Will FY27 be better than ‘black swan’ FY26 for markets? Here’s what Motilal Oswal says


Indian stock markets saw a sharp decline in the financial year 2026, underperforming global peers. However, the near “black swan” FY26 has now set a strong base for FY27, which began on April 1, according to Motilal Oswal Financial Services.

The domestic brokerage noted that FY26 was a near six-sigma year, marked by major geo-economic and geopolitical events that led to extreme volatility in equity markets and heightened economic uncertainty.

“After a long period of outperformance, the Indian equity market was among the worst-performing major markets in FY26,” it said.

Notably, this came despite an improvement in the earnings revision trajectory from what Motilal called the “depressing lows” of FY25, along with a generally better setup for corporate earnings.

“For a major part of FY26, sentiment in Indian equities was driven more by global headwinds, often overlooking the undercurrents of improving domestic trends in corporate earnings. These trends are likely to benefit from stimulative policy reforms on both the fiscal and monetary fronts,” the brokerage said.


Motilal attributed the underperformance of Indian equities to multiple factors, including better growth visibility in other markets, a compelling valuation differential in favour of other emerging markets, and improving prospects in countries such as South Korea, Taiwan, Brazil, South Africa and Thailand, driven by an AI-led boom or rising commodity prices. It also cited India’s conspicuous absence in the global AI ‘gold rush’ and a perceived decline in geopolitical leverage following a brief kinetic conflict with Pakistan.

## Exercise task
Please carry the article on Motilal Oswal's outlook for Indian stock markets in FY26 and FY27 forward, starting right after its final paragraph.

## Dataset excerpt
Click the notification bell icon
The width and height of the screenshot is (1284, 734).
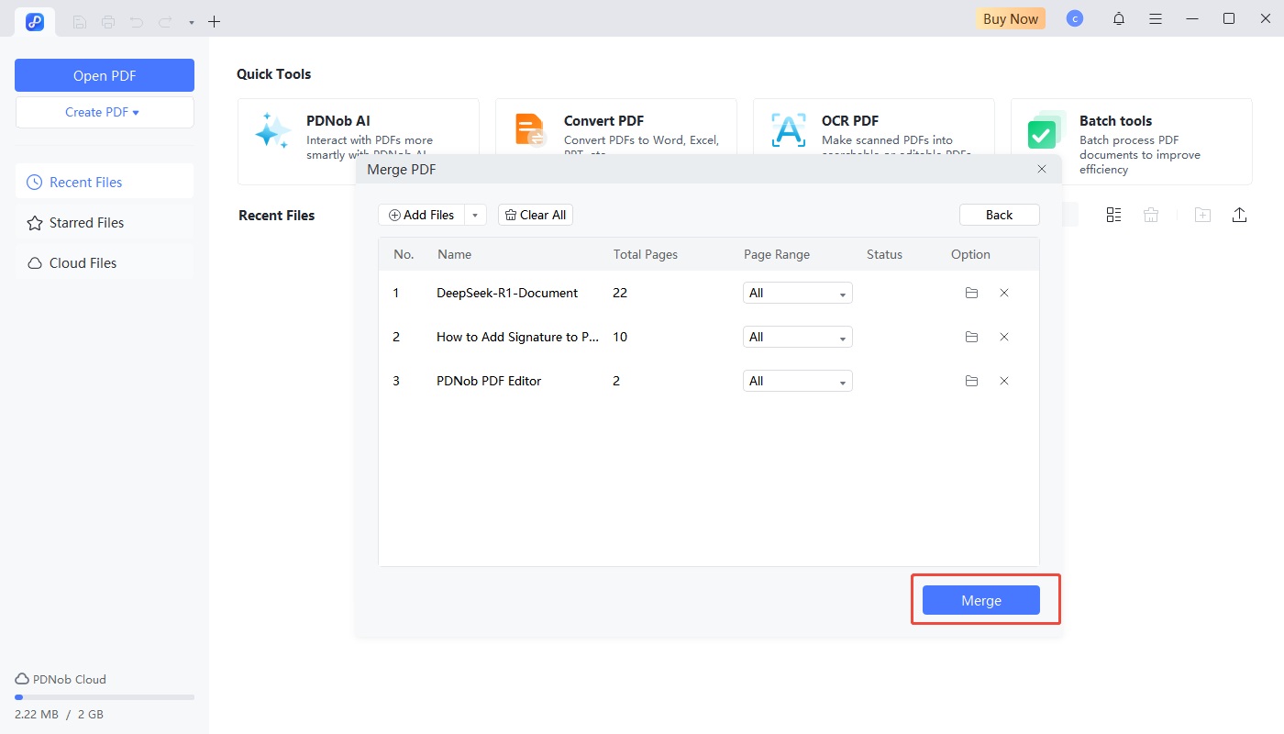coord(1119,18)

## Response to this exercise
The tale of two investors
FY26 also saw a sharp divergence between DII and FII flows. Domestic institutional investors remained the largest buyers, purchasing stocks worth $96 billion, while FII outflows surged to a multi-year high of $20 billion. This was accompanied by a sharp depreciation in the rupee.Motilal noted a shift from the earlier trend where markets did not react significantly to FII behaviour. “This pattern break suggests markets may now respond more sensitively to FII flows going forward. However, the reaction could be asymmetric, with any moderation in FII outflows likely to be viewed positively, signalling improving confidence in India relative to other emerging markets,” it said.

Policy overdrive and delayed payoff
The brokerage highlighted that both the government and the Reserve Bank of India were in policy overdrive through FY26 to stimulate demand, counter global headwinds and support growth. The RBI implemented phased CRR and repo rate cuts, alongside liquidity injections via OMOs, FX swaps and other measures.

On the fiscal front, the Finance Ministry introduced GST reforms, while FY26 also saw progress on key bilateral trade agreements, particularly with the UK, EU and the US.

“While markets have not fully reacted to these measures due to adverse global developments, the heavy policy push through FY26 is likely to yield delayed benefits in FY27, supporting demand and corporate earnings. However, the trajectory of the Iran-Israel/US conflict remains a key risk,” Motilal said.

The brokerage also flagged upcoming elections in politically sensitive states such as West Bengal, Tamil Nadu, Kerala and Assam as an additional variable for FY27.

A favourable base for FY27
“Following India’s sharp underperformance in FY26 and record FII outflows, a favourable base appears to have been set for Indian equities,” Motilal said.

It added that a resolution to the ongoing geopolitical conflict could unlock pent-up positive sentiment and help markets recover lost ground.

The brokerage noted that policy support should provide a floor to earnings, while the impact of the current conflict may be less severe than the shocks seen at the start of FY25.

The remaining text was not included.